According to media reports, at least two people died in October related to flu-related illness. Tragically, one was a six-year-old girl in Florida who had not received a flu vaccine. A middle-aged woman in Kentucky also died, although at this time it is not known whether she had received a flu vaccine or if she had other underlying health complications. The six-year-old girl, though, was healthy and had no known health complications. While the flu vaccine is not always completely effective, as discussed in my last post, this little girl’s death likely could have been avoided had she received the vaccine.

Ironically, vaccines are a victim of their own success, as least as far as the anti-vaccine rhetoric goes. Our preventative public health programs, including vaccines, have largely eradicated the scourge of mass communicable diseases like polio or mumps, diseases that often had lifelong impacts, assuming they didn’t kill outright. Polio in particular used to the terror of American parents everywhere. Imagine sending your healthy child to bed one night, only for that child to wake up unable to move part of their body next day. Imagine having to watch your child lose mobility and have to rely on crutches or a wheelchair, or having to spend much of their lives in a iron lung because their bodies are too weak to breathe on their own. Imagine a scratch with the power to kill, a simple scratch that allows the deadly tetanus bacteria  into your bloodstream.

That’s the world in which vaccines were born—a world in which communicable diseases maimed and killed. It’s a world that Americans have largely forgotten, and it’s a world that could return. It’s still a daily reality for parents living in other parts of the planet.

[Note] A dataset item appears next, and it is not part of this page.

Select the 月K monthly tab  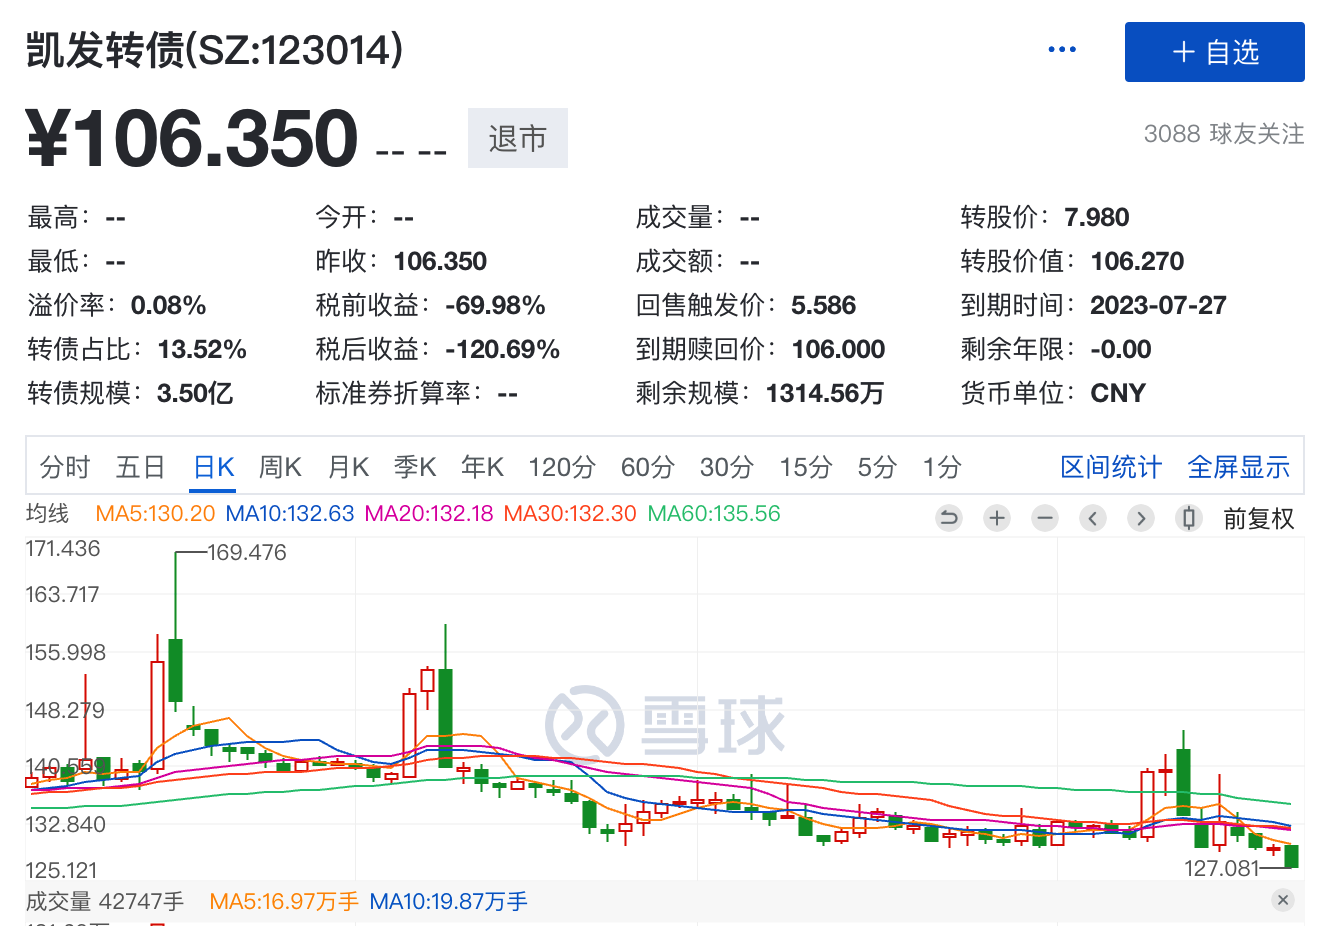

Americans are not safe while diseases such as polio still stalk the world. As recent outbreaks of mumps have demonstrated, people and goods aren’t the only thing that can travel. One infected person in a crowd could infect hundreds, assuming the disease is communicable enough.  That’s something that only herd immunity can combat, and herd immunity is dependent upon a high percentage of the population being vaccinated. While national vaccination rates are still high, a small geographic cluster of people with low vaccination rates could suffer an outbreak, and potentially spread it to other communities as well.

Vaccines are a vital component of public health, and we shun them at our peril.